这童谣刚一出口,段月漓已经默默叹了口气,心道:“果然。”
慕容雪霄还没来得及问,便从后面的词句中听出了端倪。
“……门外摇铃人不见,
香囊缝错是谁名?
十月瓜,八月摘,
娃娃落地人先猜……”
随着这童谣徐徐展开,大殿中的氛围变得越发古怪。昭帝也从刚才放松的神色逐渐变得凝重起来。
慕容雪霄忍不住看向萧凛,却见他似乎在观察兄长萧焕的神情。
而萧焕除了初时有几分困惑,而后微微皱眉,随后便回复了淡然,似乎满殿或明或暗的目光并未对他造成太大的影响。
“淮水夜寒焰不定,琅叶……”
歌谣本也不长,眼看就要唱到最后一句,殿上突然传来一声不高不低,却威严十足的声音。
“够了。”昭帝语气无波,听不出喜怒,“确实学得很快。应赏。”
塔古儿被突然打断,虽然有些不快,却也知道不该多说什么,当下礼貌道谢。
皇帝颔首示意,大太监赵德安了然上前,扬声道:“陛下特赐金珠双环一对,蜀锦三端,玉佩一枚,名曰‘清音’,愿此子以后所学所言,皆为清音正语。”
殿上众人顿觉其中微妙,“清音正语”一词已是近乎明示。皇帝显然是听出了这童谣背后猫腻,此举名为赏赐,实为震慑。
阿祁罗在满殿古怪凝重的神色中若无所察,笑着道:“塔古儿是我们北狄草原的希望之子,未来与大昭的长远交好也要交到他这一代手中,能得大昭皇帝陛下赏识,是大幸!”不等其他人反应,他又自顾自道:“只可惜大昭都是王子,没有公主,不然真是希望替我们的塔古儿向大昭求一门好亲事啊!”
这话一出,不少目光便不自觉望向萧焕。
谁不知道,现在大昭的诸位亲王中只有他刚得了个女儿,许是目前大昭唯一一位皇室血脉的公主。
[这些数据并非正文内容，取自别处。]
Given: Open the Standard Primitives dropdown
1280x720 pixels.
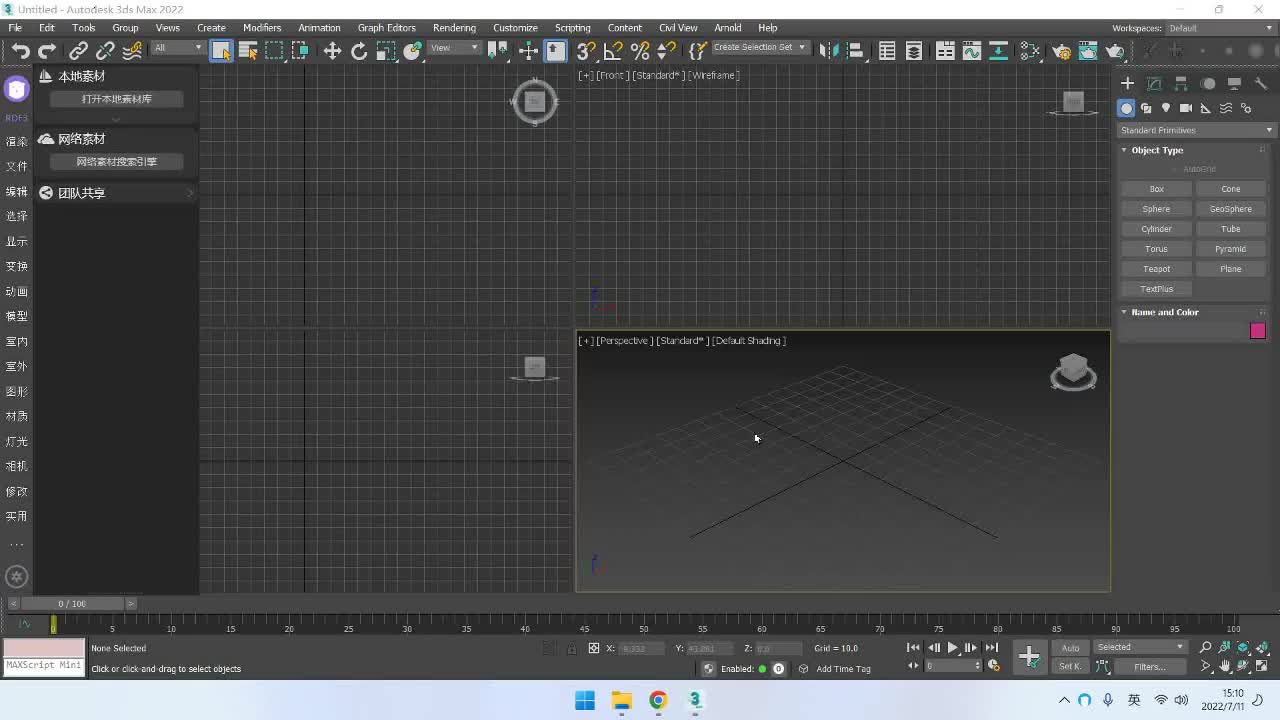Looking at the screenshot, I should tap(1196, 130).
一直面色自若的萧焕此时才突然沉下脸来。一旁的萧凛断眉一敛,待要上前说话,却听见景王萧琮此时悠悠出了声:“现在就替刚八岁的孩子求亲,未免操之过急。倒是我听闻,阿祁罗王子还有几位年岁合适的姊妹待字闺中,若是有意与大昭结好,不若先考虑考虑将贵部的公主嫁到大昭来?”
话语不急不缓,却带着丝丝软刺,殿中几位老臣都微有侧目。
“哈哈哈哈哈,”阿祁罗闻言也未露尴尬,只自然而然道:“那我可听说过不少景王殿下的风流事迹,您的王妃和妾室已是不少了,我可舍不得把姊妹们嫁过来。不过嘛,若是能与五殿下议亲,我们北狄也是乐意之至。”
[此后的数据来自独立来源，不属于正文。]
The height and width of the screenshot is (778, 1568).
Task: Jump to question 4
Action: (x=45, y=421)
“啊?”萧璟猝不及防被点了名,神色微窘,一时无措,下意识地就回过头去看他三哥萧玦,欲言又止。
昭帝先出声打断了这番波澜:“听说北狄还有其他通商提议,既有意深交,大典这几日时辰尚宽,我大昭必定好生接待,细细共商。”
话音既落,阿祁罗也知当适可而止。
他含笑躬身:“那就多谢皇帝陛下成全。”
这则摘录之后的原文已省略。